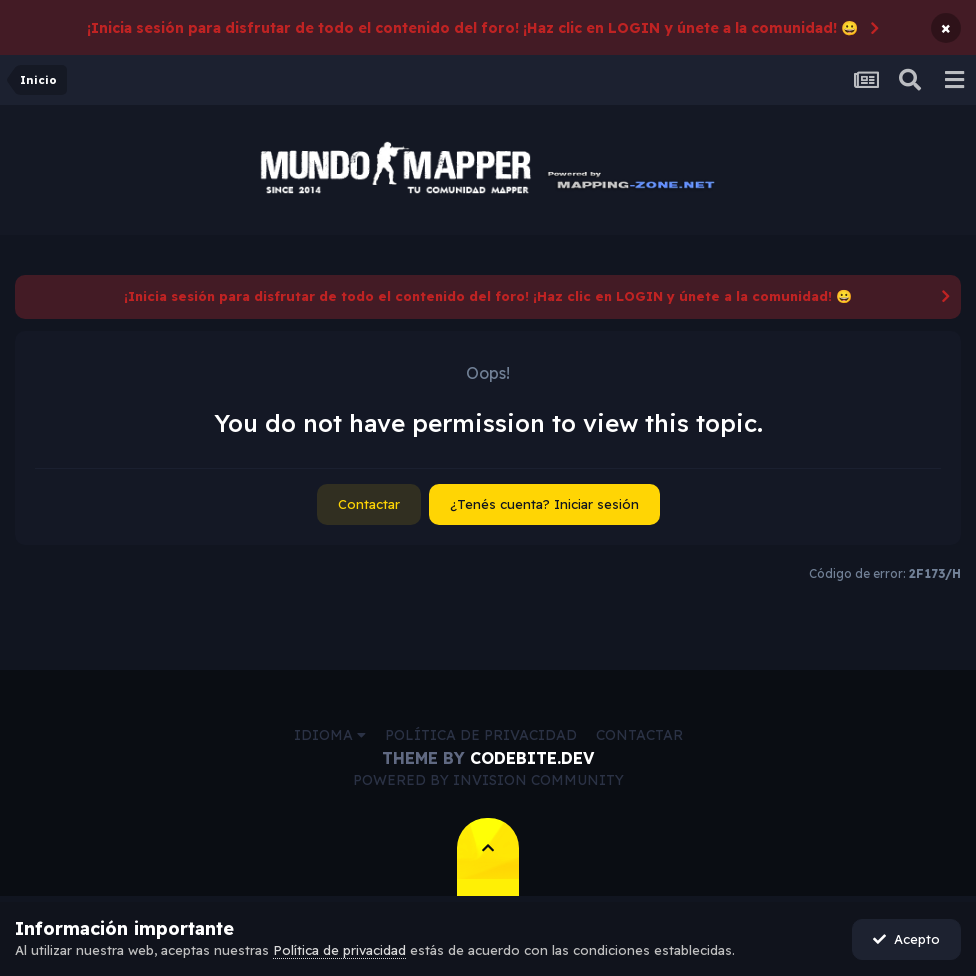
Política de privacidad (481, 735)
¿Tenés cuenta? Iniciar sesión (544, 504)
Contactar (369, 504)
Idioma (330, 735)
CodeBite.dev (532, 758)
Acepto (906, 939)
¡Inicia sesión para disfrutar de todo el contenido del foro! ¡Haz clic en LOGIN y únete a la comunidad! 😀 (472, 28)
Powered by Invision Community (488, 780)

*Requirements*: Rewrite the records with "Contactar" changed to "Contacto" and everything else left as it is, and leave out the pictures.

*Output for this exercise*:
Política de privacidad (481, 735)
¿Tenés cuenta? Iniciar sesión (544, 504)
Contacto (369, 504)
Idioma (330, 735)
CodeBite.dev (532, 758)
Acepto (906, 939)
¡Inicia sesión para disfrutar de todo el contenido del foro! ¡Haz clic en LOGIN y únete a la comunidad! 😀 (472, 28)
Powered by Invision Community (488, 780)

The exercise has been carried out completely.